Right, you can take the upper bound as n!-n or n!-1.

Either way you have ~ n^2 numbers of size roughly n! which are divisible by none of the primes up to n. Heuristically this makes them
\[\prod_{p\le n}\frac{p}{p-1} \approx e^{-\gamma}\log n\]
times more likely to be prime than the average prime of its size, for an overall probability of
\[\frac{e^{-\gamma}\log n}{\log n!} \approx \frac{e^{-\gamma}\log n}{n\log n} = \frac{e^{-\gamma}}{n}\]
and an expected
\[\frac{n^2}{\log(n^2)}\cdot\frac{e^{-\gamma}}{n} = \frac{e^{-\gamma}n}{2\log n}\]

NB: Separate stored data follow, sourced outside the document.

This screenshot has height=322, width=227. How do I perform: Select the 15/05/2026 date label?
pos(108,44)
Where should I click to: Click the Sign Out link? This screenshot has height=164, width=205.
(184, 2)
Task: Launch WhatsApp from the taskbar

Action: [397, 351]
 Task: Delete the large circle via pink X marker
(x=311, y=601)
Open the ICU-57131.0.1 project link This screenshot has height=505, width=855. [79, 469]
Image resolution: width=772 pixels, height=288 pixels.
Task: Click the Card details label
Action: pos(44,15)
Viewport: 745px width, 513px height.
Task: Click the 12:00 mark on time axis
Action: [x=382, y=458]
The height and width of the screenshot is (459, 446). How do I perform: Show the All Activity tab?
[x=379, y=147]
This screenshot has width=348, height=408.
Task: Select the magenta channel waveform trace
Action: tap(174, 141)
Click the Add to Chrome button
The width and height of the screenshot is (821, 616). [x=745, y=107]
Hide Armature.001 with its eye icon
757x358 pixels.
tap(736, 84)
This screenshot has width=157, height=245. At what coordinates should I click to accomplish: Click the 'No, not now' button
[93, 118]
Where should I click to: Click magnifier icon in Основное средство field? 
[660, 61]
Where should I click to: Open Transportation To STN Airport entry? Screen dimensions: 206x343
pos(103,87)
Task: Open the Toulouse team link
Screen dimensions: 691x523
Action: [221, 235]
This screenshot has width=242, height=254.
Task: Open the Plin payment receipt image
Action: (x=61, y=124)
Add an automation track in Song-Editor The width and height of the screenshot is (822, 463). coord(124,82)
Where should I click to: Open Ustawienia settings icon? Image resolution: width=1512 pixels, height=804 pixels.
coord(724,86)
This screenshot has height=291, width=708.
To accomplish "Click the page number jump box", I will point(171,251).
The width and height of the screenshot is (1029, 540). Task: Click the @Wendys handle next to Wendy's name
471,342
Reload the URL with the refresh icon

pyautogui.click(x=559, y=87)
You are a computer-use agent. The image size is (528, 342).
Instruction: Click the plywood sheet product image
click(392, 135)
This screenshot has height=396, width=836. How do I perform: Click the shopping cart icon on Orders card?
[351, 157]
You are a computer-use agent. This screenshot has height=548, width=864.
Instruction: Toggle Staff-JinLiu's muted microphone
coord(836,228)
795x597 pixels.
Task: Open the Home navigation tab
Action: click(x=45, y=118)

primes in the interval. The chance of having none is then
\[\exp\left(-\frac{e^{-\gamma}n}{2\log n}\right)\]
and since
\[\int\exp\left(-\frac{e^{-\gamma}n}{2\log n}\right)\]
converges there should be only finitely many you'd expect only finitely many intervals without primes. A quick check shows that the first 500 have primes, making the odds of any being empty around
\[\int_{500.5}^{\infty}\exp\left(-\frac{e^{-\gamma}n}{2\log n}\right) \approx 4\cdot10^{-9}.\]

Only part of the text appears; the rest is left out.